Cuando encontré este escrito me tome el trabajo de transcribirlo y compartirlo. Les comento desde ya que algunas partes tiene mucho contenido histórico y es bastante lento en otras, además que mi forma de escribir cambio mucho desde ese entonces hasta ahora, pero aun así el cuento tiene su dejo de humor y suspenso. Como sea, ojala les sirva, los inspire o sencillamente les haga pasar un buen rato.
El joven Alejandro Zelch
La bella Francia del siglo XVII, el Joven Alejandro se encuentra sentado a orillas del rio, meditando sobre ciertos hechos recientes de su vida, sabe que no podría pedir una vida mejor. ¿O sí?

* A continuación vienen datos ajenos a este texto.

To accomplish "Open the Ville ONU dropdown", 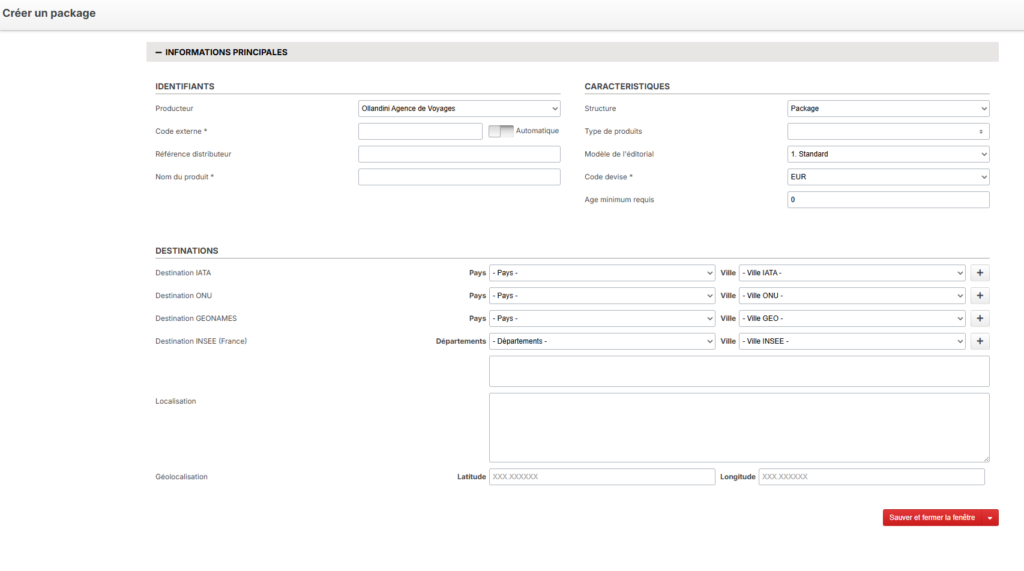I will tap(851, 295).
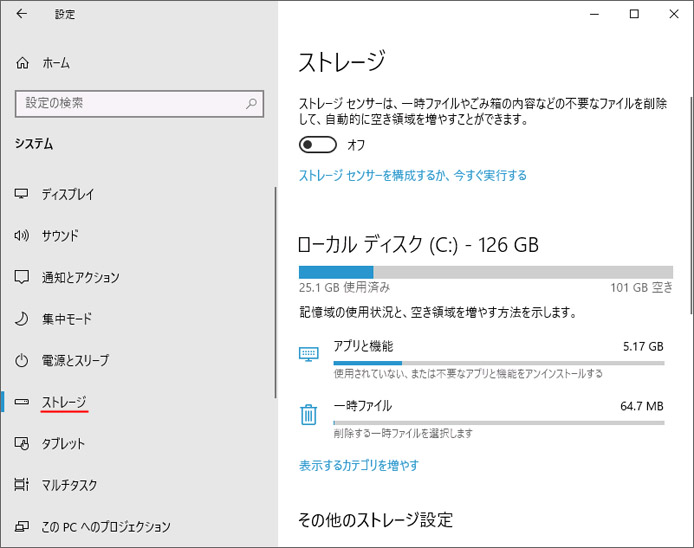Click the アプリと機能 keyboard icon
Screen dimensions: 694x548
coord(308,354)
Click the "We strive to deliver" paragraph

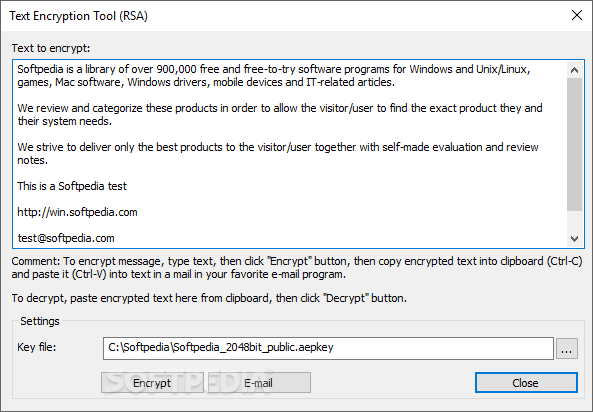pyautogui.click(x=278, y=154)
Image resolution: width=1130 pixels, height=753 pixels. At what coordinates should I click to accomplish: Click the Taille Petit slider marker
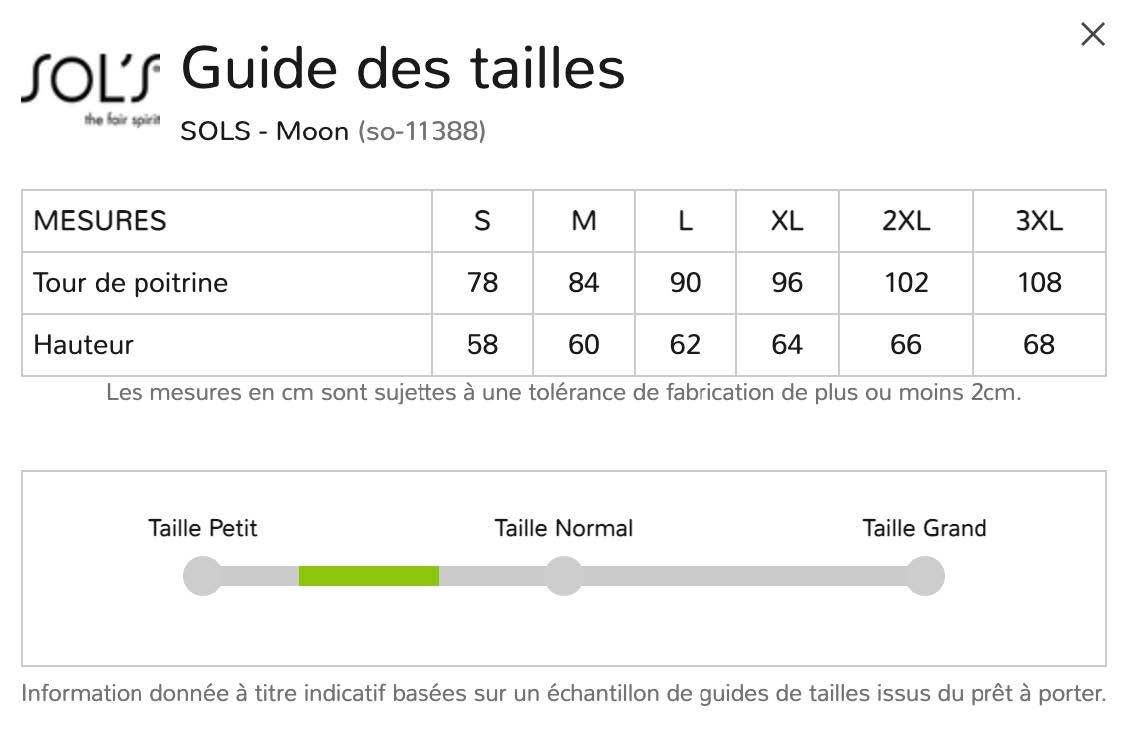[203, 576]
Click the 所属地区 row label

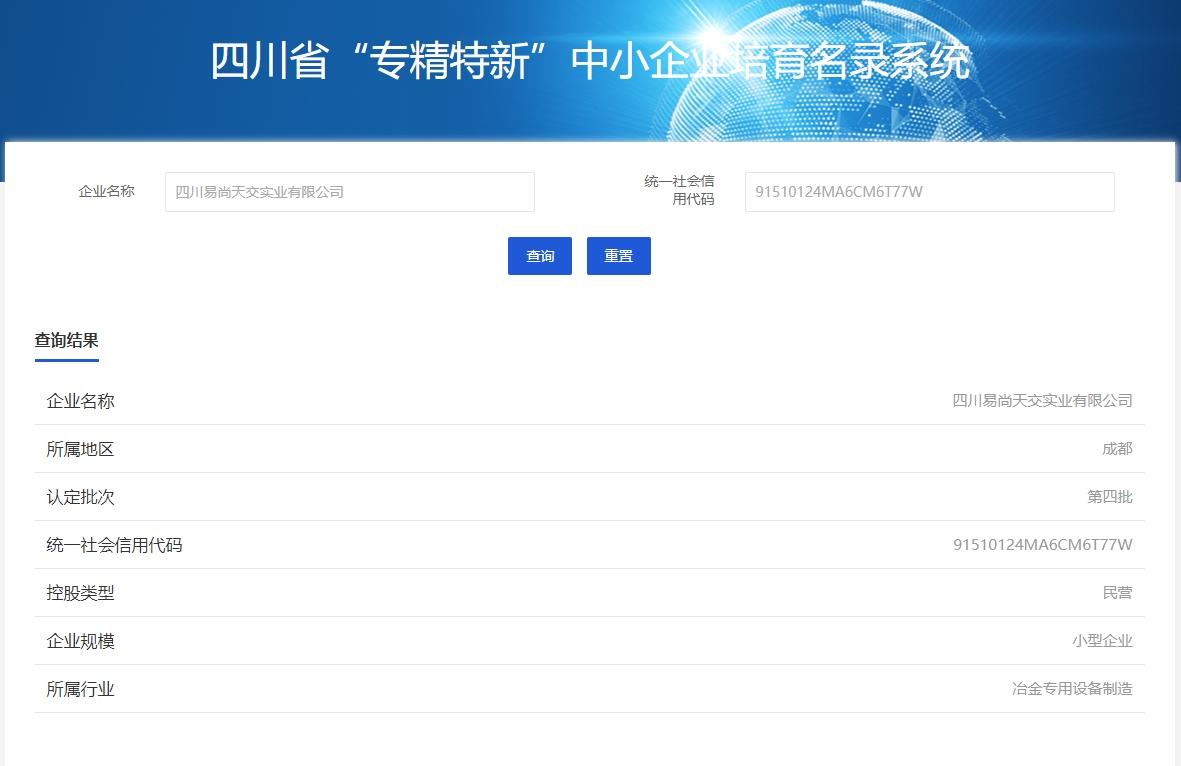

Su padre es un respetable juez y eso es mucho considerando que allí el pueblo no vale nada, ante los ojos del rey son realmente importantes aquellos pertenecientes al Clero y la nobleza; una sociedad muy desigual pero no había nada que hacer.
Tan ensimismado estaba en sus pensamientos que no se percato de que alguien se acercaba con sigilo por su espalda. Demasiado tarde, antes de reaccionar el peso del cuerpo de una joven lo impulso con todo al agua.
— ¡¿Odette en que estabas pensando? ¡Casi muerdo de la impresión!—
—Relájate Alex, solo trato de sacarte una sonrisa, llevas un buen tiempo sentado con cara de preocupación, deberías agradecerme.
— Vaya forma de ayudar, aunque no estaba preocupado solo meditaba, pero gracias…supongo. —
—Con que pensando mmm… déjame adivinar ¿Planes para mejorar al mundo? Me agrada ese espíritu rebelde e idealista que tienes, si necesitas mi ayuda solo avísame, es mas ya mismo organizaremos una revolución. ¡ABAJO EL REY!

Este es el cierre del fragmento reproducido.